Public Sector borrowing/deficit/spending
There will be further spending cuts of £3.5bn by 2020.
Public spending, as a share of GDP, will fall to 36.9% by 2020.
Debt targets are expected to be missed. Forecast debt, as a share of GDP, is being revised up in each of the next five years to 82.6% in 2016-17 and 81.3%, 79.9%, 77.2%, 74.7% in subsequent years.
Debt is expected to be £9bn lower in 2015-16 in cash terms
The deficit as a share of GDP is projected to fall to 2.9% in 2016-17, 1.9% in 2017-18 and 1% in 2018-19.
The Tax-free personal allowance to rise to £11,500 in April 2017 and, at the same time, the threshold at which people pay 40% tax will rise from £42,385 to £45,000.
Capital Gains Tax to be cut from 28% to 20%, and from 18% to 10% for basic-rate taxpayers
There will be a 0.5% rise in insurance premium tax.
Alcohol, tobacco, gambling and fuel
Fuel duty to be frozen for sixth year in a row.
Beer, cider, and spirits duties to be frozen.
Other alcoholic drinks, including wine, will be increased by the rate of inflation.
Excise duties on tobacco to rise by 2% above inflation.
Pensions and savings
Annual Isa limit to rise from £15,000 to £20,000
New “lifetime” Isa for the under-40s, with government putting in £1 for every £4 saved
There will be a new state-backed savings scheme for low paid workers which will be worth up to £1,200 over four years.
The Money Advice Service, which has provided financial advice to consumers since 2010, is to be abolished.
The headline rate of corporation tax, which is currently 20%, will fall to 17% by 2020.
Anti-tax avoidance and evasion measures is expected to raise £12bn by 2020.
The annual threshold for small business tax relief will be be raised from £6,000 to a maximum of £15,000. This is expected to exempt thousands of firms from paying business rates.
The supplementary charge for oil and gas producers to be halved from 20% to 10%.
Petroleum revenue tax will be “effectively abolished”.
There will be £9bn raised by closing corporate tax loopholes and tax minimisation schemes.
The use of “personal service companies” by public sector employees to reduce tax liabilities is to end.
The commercial stamp duty 0% rate on purchases up to £150,000, 2% on next £100,000 and 5% top rate above £250,000. There will be a new 2% rate for high-value leases with a net present value above £5m. These measures will be effective from midnight tonight (17/03/2016).

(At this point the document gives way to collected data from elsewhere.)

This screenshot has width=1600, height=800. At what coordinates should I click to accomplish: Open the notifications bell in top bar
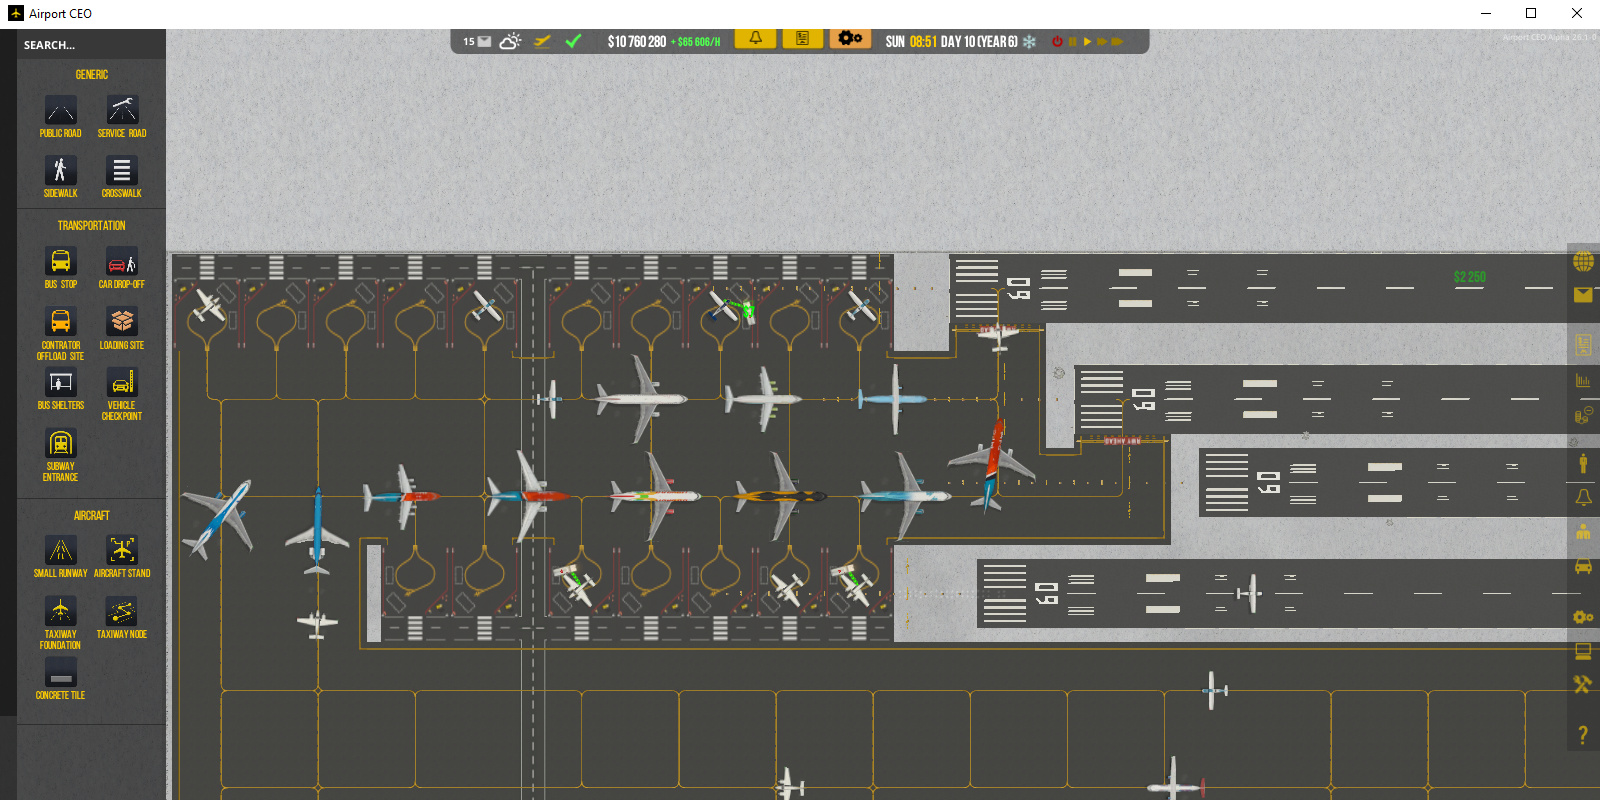pos(756,39)
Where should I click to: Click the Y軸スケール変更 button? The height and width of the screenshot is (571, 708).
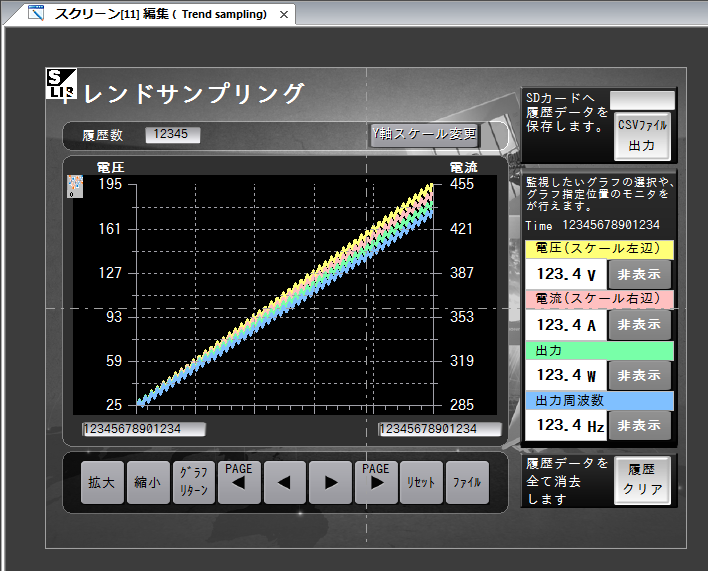(423, 135)
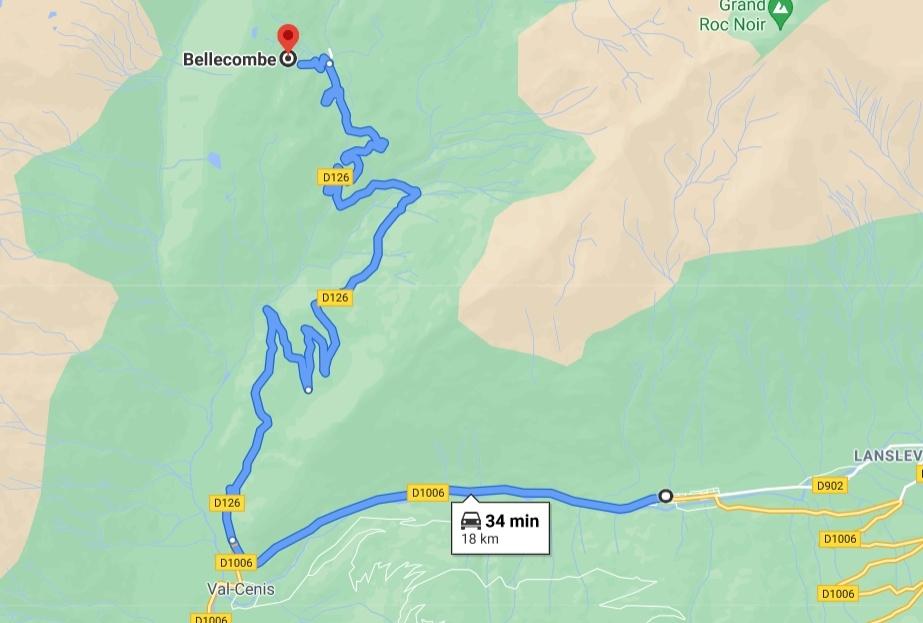Click the Grand Roc Noir label
The image size is (923, 623).
[733, 16]
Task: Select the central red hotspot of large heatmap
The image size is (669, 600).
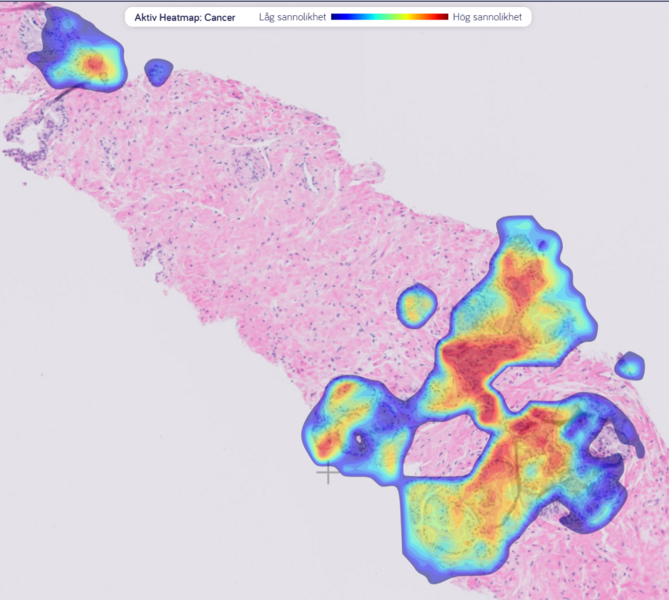Action: point(468,362)
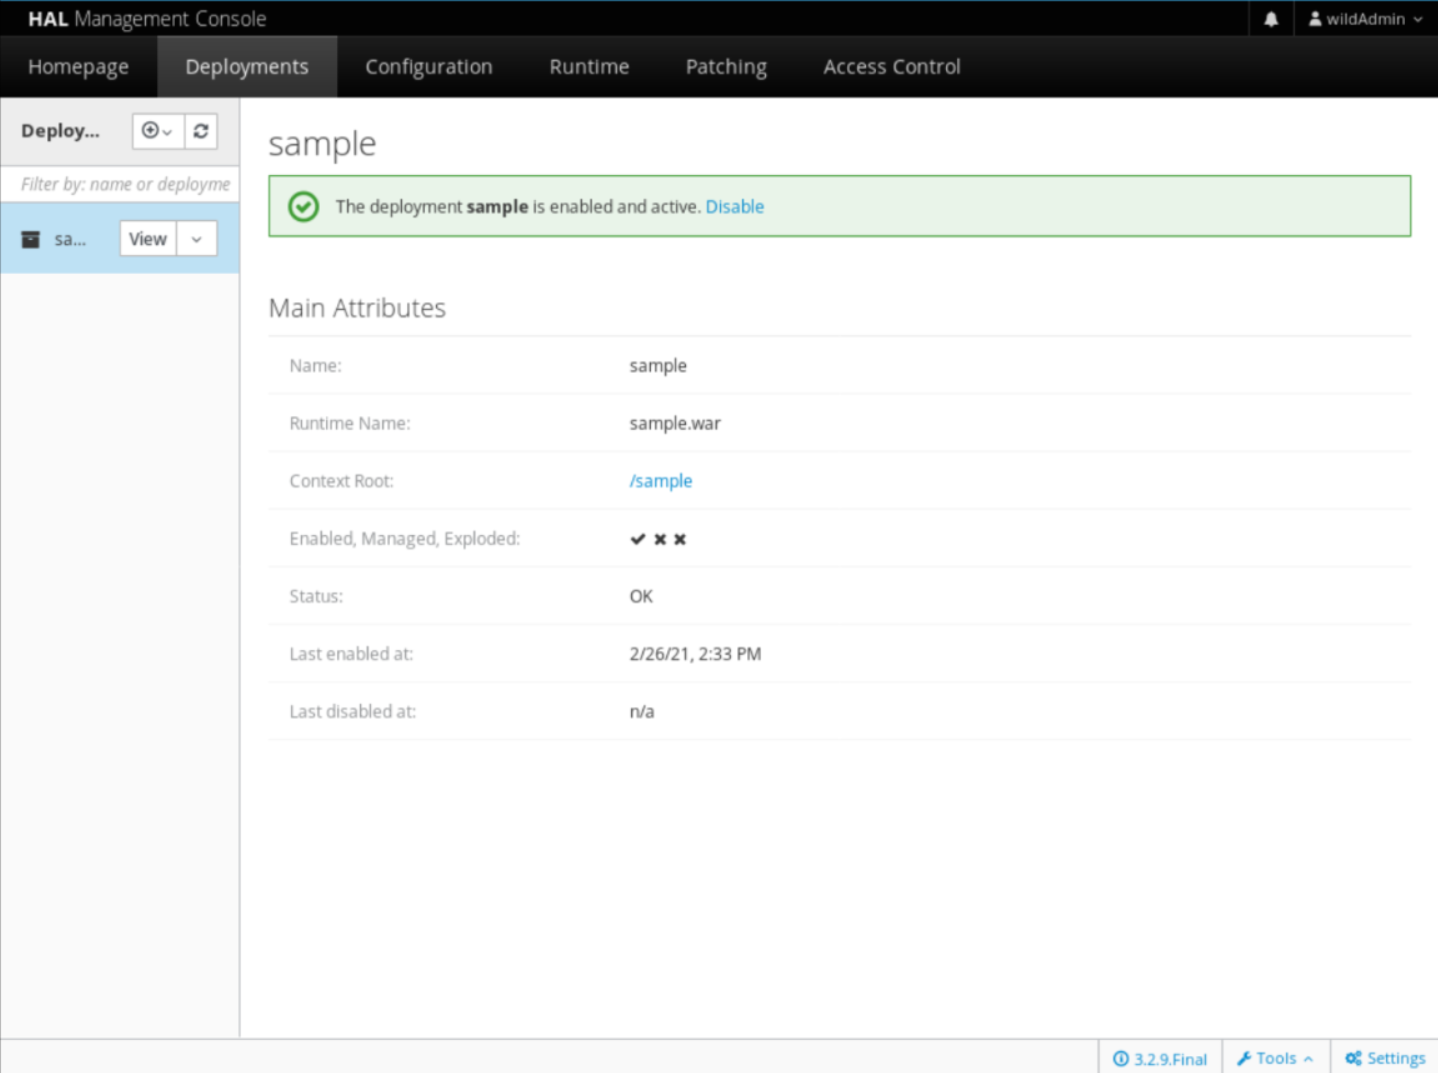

Housing, infrastructure,transport, regions, and energy
The proposed new rail lines to get the green light, including Crossrail 2 in London and the HS3 link between Manchester and Leeds.
There will be more than £230m earmarked for road improvements in the north of England, including upgrades to M62.
There will be £700m set aside for flood defence schemes.
Tolls on Severn River crossings to be halved by 2018.
In Scotland, Libor bank fines will be used to pay for community facilities in Helensburgh and for naval personnel at Faslane.
There will be new elected mayors for cities and towns in southern England.
Disability benefits bill to increase in real terms.